Esse distanciamento entre o valor inicialmente indicado e o resultado final gerava insegurança jurídica, dificultava a gestão de contingências e comprometia a previsibilidade das decisões judiciais para os empregadores, denotando que o trabalhador na prática poderia receber muito mais do que havia requerido ou estimado no início da ação, e, em contrapartida, o empregador, acabava por ser “surpreendido” com o valor final da liquidação, desembolsando valores superiores ao que estava programado.
- O posicionamento do STF e seus fundamentos
Diante do cenário apresentado na Justiça do Trabalho, cujo entendimento dos Tribunais Regionais muitas vezes afastavam indiretamente a aplicação do artigo 840 da CLT sem a observância do devido processo constitucional, o Supremo Tribunal Federal passou a rechaçar essas decisões da Justiça do Trabalho, sob o entendimento de que órgãos fracionários da Justiça do Trabalho não podem desconsiderar norma legal válida sob fundamentos genéricos, sem submeter a questão ao órgão competente para eventual controle de constitucionalidade.
Esse reforço ao devido processo constitucional, ainda que formalmente processual, produz efeitos concretos relevantes: sinaliza que a condenação deve respeitar os limites objetivos estabelecidos pelo próprio pedido inicial, conforme determinado pela legislação vigente.
- Impactos positivos para as empresas
Do ponto de vista das empresas, o novo direcionamento traz ganhos expressivos:
- Previsibilidade econômica: a definição prévia do limite máximo da condenação permite provisões mais realistas e decisões estratégicas mais seguras.
- Redução de distorções processuais: desestimula pedidos genéricos ou artificialmente subavaliados, promovendo maior responsabilidade na formulação da demanda.
- Fortalecimento da defesa técnica: amplia o campo de atuação dos empregadores para contestar condenações desproporcionais ou dissociadas dos pedidos iniciais.
Além disso, cria-se um ambiente mais propício à composição racional de conflitos, com maior equilíbrio entre as partes desde o início do processo.

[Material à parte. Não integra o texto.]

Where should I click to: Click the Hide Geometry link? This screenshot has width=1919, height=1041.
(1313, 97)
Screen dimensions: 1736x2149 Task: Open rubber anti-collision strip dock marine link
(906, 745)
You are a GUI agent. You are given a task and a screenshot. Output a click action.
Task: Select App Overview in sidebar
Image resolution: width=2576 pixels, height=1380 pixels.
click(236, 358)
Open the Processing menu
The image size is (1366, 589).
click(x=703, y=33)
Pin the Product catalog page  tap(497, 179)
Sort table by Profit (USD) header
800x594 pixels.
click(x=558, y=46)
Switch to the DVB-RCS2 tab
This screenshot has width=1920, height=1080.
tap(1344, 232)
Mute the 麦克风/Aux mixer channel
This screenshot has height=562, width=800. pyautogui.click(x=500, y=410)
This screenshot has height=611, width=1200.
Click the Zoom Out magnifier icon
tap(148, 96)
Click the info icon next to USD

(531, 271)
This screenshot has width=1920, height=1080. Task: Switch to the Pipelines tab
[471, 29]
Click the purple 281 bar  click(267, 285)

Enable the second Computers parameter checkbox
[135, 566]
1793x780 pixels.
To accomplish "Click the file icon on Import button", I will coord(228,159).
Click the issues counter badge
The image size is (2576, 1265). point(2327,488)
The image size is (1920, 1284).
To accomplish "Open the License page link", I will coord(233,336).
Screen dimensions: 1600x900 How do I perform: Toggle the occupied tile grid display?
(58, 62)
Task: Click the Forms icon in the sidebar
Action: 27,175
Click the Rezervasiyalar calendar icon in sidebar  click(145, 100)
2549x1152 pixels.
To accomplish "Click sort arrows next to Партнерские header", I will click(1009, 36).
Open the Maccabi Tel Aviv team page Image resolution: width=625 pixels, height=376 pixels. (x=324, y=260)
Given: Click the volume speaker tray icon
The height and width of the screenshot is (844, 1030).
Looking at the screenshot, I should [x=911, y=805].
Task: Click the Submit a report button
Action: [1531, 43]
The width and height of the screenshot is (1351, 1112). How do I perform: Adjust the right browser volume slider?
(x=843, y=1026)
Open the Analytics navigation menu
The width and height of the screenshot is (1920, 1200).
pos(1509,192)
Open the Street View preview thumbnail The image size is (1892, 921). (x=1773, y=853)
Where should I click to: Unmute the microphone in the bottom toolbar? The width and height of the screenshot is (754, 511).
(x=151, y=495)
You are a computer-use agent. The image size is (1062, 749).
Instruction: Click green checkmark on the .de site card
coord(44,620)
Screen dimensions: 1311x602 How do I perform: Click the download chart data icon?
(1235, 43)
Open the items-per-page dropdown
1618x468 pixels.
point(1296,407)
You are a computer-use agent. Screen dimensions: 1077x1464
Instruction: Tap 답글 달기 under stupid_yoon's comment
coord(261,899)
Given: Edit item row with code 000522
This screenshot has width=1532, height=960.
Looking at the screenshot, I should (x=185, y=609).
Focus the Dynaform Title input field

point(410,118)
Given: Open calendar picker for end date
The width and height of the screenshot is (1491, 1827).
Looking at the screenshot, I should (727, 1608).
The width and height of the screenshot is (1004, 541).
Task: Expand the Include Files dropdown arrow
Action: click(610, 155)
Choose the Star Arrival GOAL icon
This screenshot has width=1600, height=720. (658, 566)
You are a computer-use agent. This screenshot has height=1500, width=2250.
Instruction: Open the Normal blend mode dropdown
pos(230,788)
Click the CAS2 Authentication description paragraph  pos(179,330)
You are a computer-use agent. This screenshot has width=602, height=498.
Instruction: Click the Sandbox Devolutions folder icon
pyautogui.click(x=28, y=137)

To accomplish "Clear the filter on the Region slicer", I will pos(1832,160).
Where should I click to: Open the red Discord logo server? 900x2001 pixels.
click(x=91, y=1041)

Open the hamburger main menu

- Assessoria jurídica como fator decisivo
Embora o debate ainda não esteja integralmente pacificado em caráter vinculante, a atuação reiterada do STF indica uma tendência de valorização da segurança jurídica e da literalidade da lei, especialmente em temas sensíveis ao ambiente de negócios.
Nesse contexto, empresas que atuam de forma preventiva, revisando sua estratégia de contencioso trabalhista e acompanhando de perto a evolução da jurisprudência constitucional, tendem a obter vantagens competitivas relevantes na gestão de seus passivos.
Diante desse novo cenário, contar com assessoria jurídica especializada deixou de ser apenas uma medida reativa. A interpretação adequada das decisões do STF e sua aplicação estratégica nos processos em curso podem resultar em redução significativa de riscos e custos.